Para ele, no decorrer das últimas duas décadas, a tecnologia apresentou um papel fundamental para que o homem pudesse viver mais e melhor. Mas, em alguns casos, ela se colocou acima da relação existente no contato humano, já que a  “formação do médico se transformou numa formação muito técnica e muitas vezes foi deixado de lado os aspectos humanísticos, a importante relação médico paciente”.

Por exemplo, os algoritmos de Inteligência Artificial ajudam médicos a fazer um diagnóstico mais preciso e também melhoram a produtividade do profissional em questão. Por um lado, isso configura um cenário de aliança entre o médico e a máquina, resultando em uma maior segurança do paciente. Por outro, Cerri destaca que isso pode estar sujeito a padrões de regulação, ampliando uma série de problemas, preconceitos e outros vieses.

Relação médico paciente

A inserção de ferramentas tecnológicas contribuiu em diversas formas para o avanço da medicina. “Com uma grande aceleração da tecnologia, não podemos esquecer da importante relação médico paciente que se constrói. Muitas vezes, uma relação de confiança é necessária para que o tratamento possa ser realizado com a eficácia esperada”, comenta o professor.

O que fazer:
Responda com base no texto:
(a) Que papel a tecnologia teve nas últimas duas décadas?
(b) Em que os algoritmos de Inteligência Artificial ajudam os médicos?
(c) Segundo o professor, que tipo de relação muitas vezes é necessária para que o tratamento tenha a eficácia esperada?

Dados apresentados:
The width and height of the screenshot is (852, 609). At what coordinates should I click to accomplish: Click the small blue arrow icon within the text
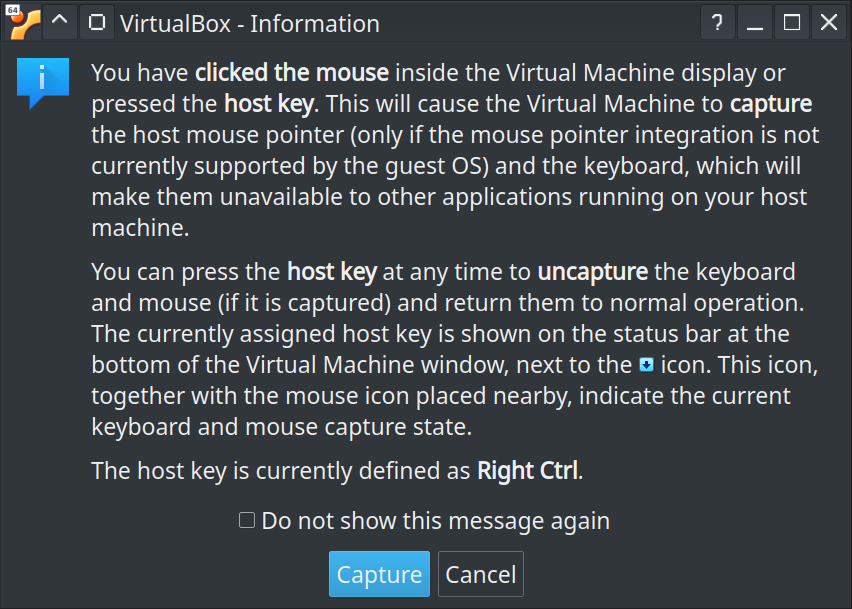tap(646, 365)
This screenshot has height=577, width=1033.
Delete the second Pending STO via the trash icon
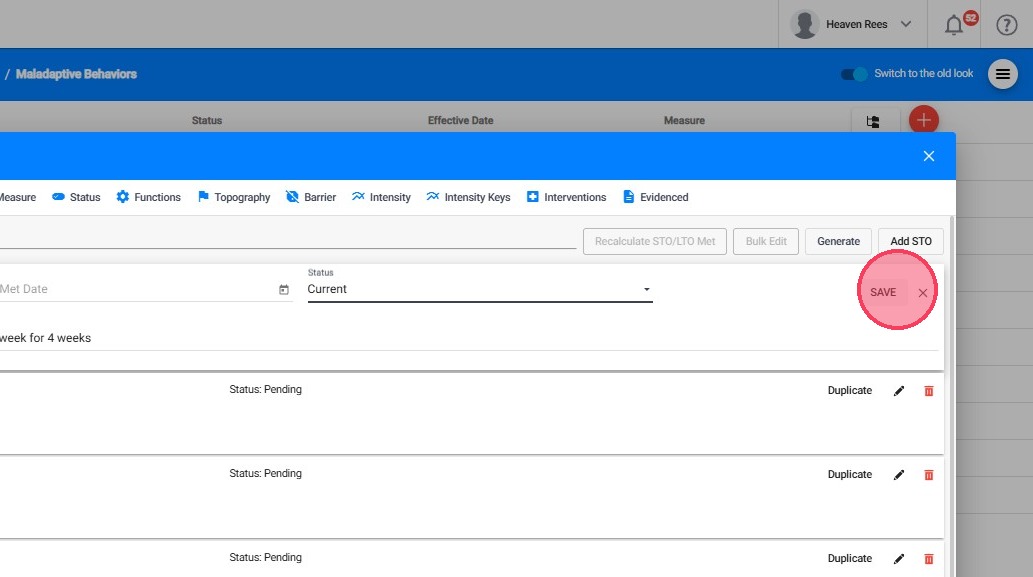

Espaço da resposta:
(a) Teve um papel fundamental para que o homem pudesse viver mais e melhor.
(b) Ajudam a fazer um diagnóstico mais preciso e melhoram a produtividade do profissional.
(c) Uma relação de confiança.